The idea that all the South Korean technical material would have to be created from scratch is probably overstated. The ROK Navy’s own books are almost certainly in Korean, because they are written for Korean crews and Korean maintainers which makes sense. But KSS III is now being marketed as an export submarine. That means Hanwha has almost certainly already done at least some of the work required to turn a Korean submarine into an exportable package. There will already be English briefing material, training material, system descriptions, design documentation, OEM manuals, maintenance data, and export support material either complete or in progress. If Canada selects them that would ramp up, if not already in progress. Would every single Korean technical book already exist in perfect Canadian English format on day one? Probably not. But that is not the same thing as starting from zero.

A Canadian contract would require a Canadian technical data package. That would include operating procedures, maintenance manuals, planned maintenance routines, illustrated parts breakdowns, safety documentation, configuration data, training packages, simulator support, and class specific publications. Some of that would come from Hanwha. Some would come from the OEM. Some would be adapted by Canada into RCN formats. Some would be Canadianized as the program matures.
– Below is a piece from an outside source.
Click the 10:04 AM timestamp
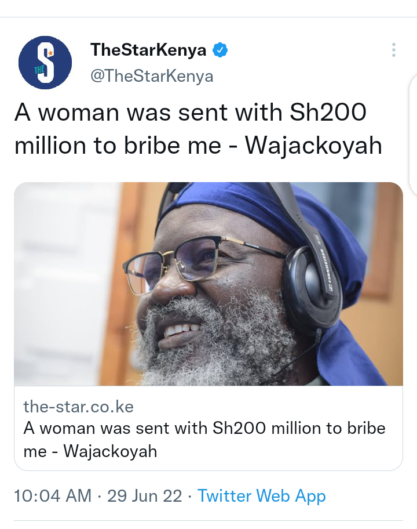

The French language issue is also being overplayed by some. Canada has official language obligations, yes, but that does not mean every valve book, pump manual, wiring diagram, battery procedure, and combat system document has to be translated into French before the first sailor can begin training in Korea. Initial training would almost certainly be in English. The French language requirements would be worked into the long term CAF training and publication system over time, especially where formal courseware, safety critical instructions, and Canadian issued documentation are concerned. I believe all our NATO training is in English as well.
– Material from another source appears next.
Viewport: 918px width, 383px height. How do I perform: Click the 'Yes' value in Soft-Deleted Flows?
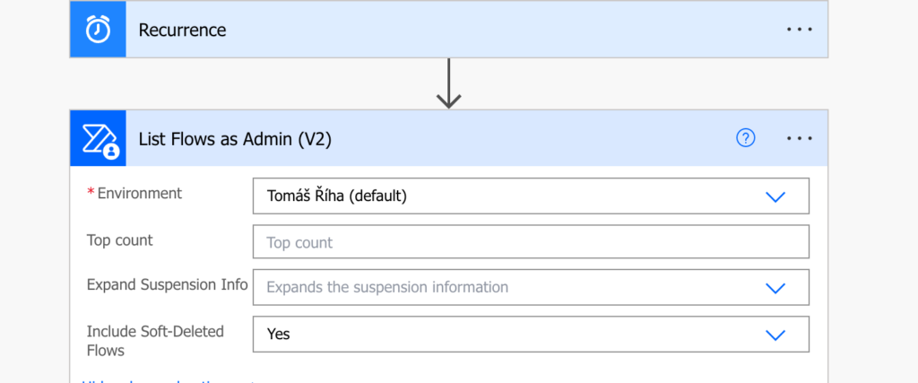pos(279,335)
The real point is this:, if Canada selects KSS III, the training system, documentation system, maintenance system, spares system, and instructor cadre would have to be built in parallel with construction. That is exactly where the schedule advantage matters. An early start does not magically solve the submarine crewing issue, but it gives the RCN time to grow the cadre, qualify people, build experience, and stand up the support system before the first boat enters Canadian service. Some personnel will have to come from existing boat crews but as long as its done selectively, shouldn't be an issue in regards to operations or training.

The likely reality is much more practical: English export documentation already partly exists, OEM technical manuals already partly exist, Korean training systems already exist, and Canada would pay for the Canadianized package needed to operate, maintain, train, and sustain the class as part of the overall contract. That is how you introduce a new submarine class. You do not wait for delivery. You build the people, books, simulators, procedures, and support structure while the boat is still being built. There is a lot of thought going into getting the submariners we need, and support of the boats when they come to Canada.